The change of base formula is a powerful tool in mathematics, especially useful when dealing with logarithms that are not in base 10 or base e (natural logarithm). The formula is stated as follows: \( \log_{b} a = \frac{\log_{10} a}{\log_{10} b} \). This allows us to convert a logarithm of any base \(b\) into a form that utilizes common logarithms (base 10), which can be easily calculated using most scientific calculators.
The reason this formula is so useful is that calculators typically only feature buttons for common and natural logarithms. By using the change of base formula, you can evaluate logarithms, such as \( \log_{3} 32 \), without needing a special function for base 3.

• Identify the base \( b \) and the number \( a \) whose logarithm you want to calculate.
• Apply the formula by taking the logarithm of \( a \) and the logarithm of \( b \) using base 10, and then dividing the results.

This approach makes it straightforward and efficient to handle logarithmic expressions with any integer base.

Decimal approximation is the process of finding a number that is close to another number, expressed in decimal form. In the context of logarithms, it's often necessary because

• Logarithms frequently yield irrational numbers.
• These numbers cannot be expressed as a simple fraction, so we approximate them.

To approximate a decimal value, you typically use a calculator, which provides a series of digits in the decimal. For example, in this exercise, \( \log_{10} 32 \approx 1.50515 \) and \( \log_{10} 3 \approx 0.47712 \) were both given as approximations.
After performing necessary calculations, you round the result to a specific number of decimal places. In this task, we aimed for three decimal places, resulting in an approximation of \( 3.155 \).
It's crucial to remember when rounding, you look at the digit following your final place. If it's 5 or greater, you round up. This ensures consistency and accuracy when presenting approximated results.

Mathematical calculations involving logarithms can seem complex at first, but they follow systematic steps. With tools like calculators, the actual computation becomes manageable, provided you understand each step.
Calculators aid in finding values for logarithmic functions, which can include inputs that yield long decimal sequences or non-terminating numbers. Calculations usually involve:

• Using the change of base formula to translate the logarithm into a calculable form.
• Inputting values into the calculator to derive precise approximations.
• Performing arithmetic like division to consolidate results.
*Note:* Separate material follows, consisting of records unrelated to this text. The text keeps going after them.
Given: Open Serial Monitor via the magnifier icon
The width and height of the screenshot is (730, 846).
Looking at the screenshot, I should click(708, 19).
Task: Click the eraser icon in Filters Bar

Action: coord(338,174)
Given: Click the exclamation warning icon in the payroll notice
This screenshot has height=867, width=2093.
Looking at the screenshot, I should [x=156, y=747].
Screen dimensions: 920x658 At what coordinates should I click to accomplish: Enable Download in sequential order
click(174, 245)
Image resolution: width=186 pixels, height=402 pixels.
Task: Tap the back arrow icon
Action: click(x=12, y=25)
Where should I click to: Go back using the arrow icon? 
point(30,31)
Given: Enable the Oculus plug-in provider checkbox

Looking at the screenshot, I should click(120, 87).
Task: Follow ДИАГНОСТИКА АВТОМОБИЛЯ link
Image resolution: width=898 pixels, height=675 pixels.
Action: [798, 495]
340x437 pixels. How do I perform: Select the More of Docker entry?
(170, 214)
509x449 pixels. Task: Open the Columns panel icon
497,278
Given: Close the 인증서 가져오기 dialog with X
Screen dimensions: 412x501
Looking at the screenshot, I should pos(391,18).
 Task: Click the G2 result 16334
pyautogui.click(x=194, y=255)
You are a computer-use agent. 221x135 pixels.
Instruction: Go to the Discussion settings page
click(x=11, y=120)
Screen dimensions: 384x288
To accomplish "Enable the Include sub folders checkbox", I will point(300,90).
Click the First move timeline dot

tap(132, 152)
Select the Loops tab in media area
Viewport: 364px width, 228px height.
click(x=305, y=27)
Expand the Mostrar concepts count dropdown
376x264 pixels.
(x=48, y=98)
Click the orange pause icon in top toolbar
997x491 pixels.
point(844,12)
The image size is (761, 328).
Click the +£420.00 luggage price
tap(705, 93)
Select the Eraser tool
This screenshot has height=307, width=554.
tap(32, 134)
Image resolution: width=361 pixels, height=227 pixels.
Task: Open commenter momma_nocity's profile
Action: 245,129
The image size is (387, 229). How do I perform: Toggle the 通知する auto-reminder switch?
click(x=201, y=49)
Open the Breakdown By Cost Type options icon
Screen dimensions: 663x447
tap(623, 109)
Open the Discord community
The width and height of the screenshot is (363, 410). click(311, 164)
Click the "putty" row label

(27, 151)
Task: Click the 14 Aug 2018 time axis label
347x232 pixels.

Once the individual logarithmic values (numerator and denominator) have been approximated, you carry out any additional operations required to solve the problem. Lastly, rounding is often the final step, ensuring the result fits the desired precision. Calculations like this prep students for handling real-world data where exact values aren't always possible, promoting familiarity with estimation and approximation techniques in practical applications.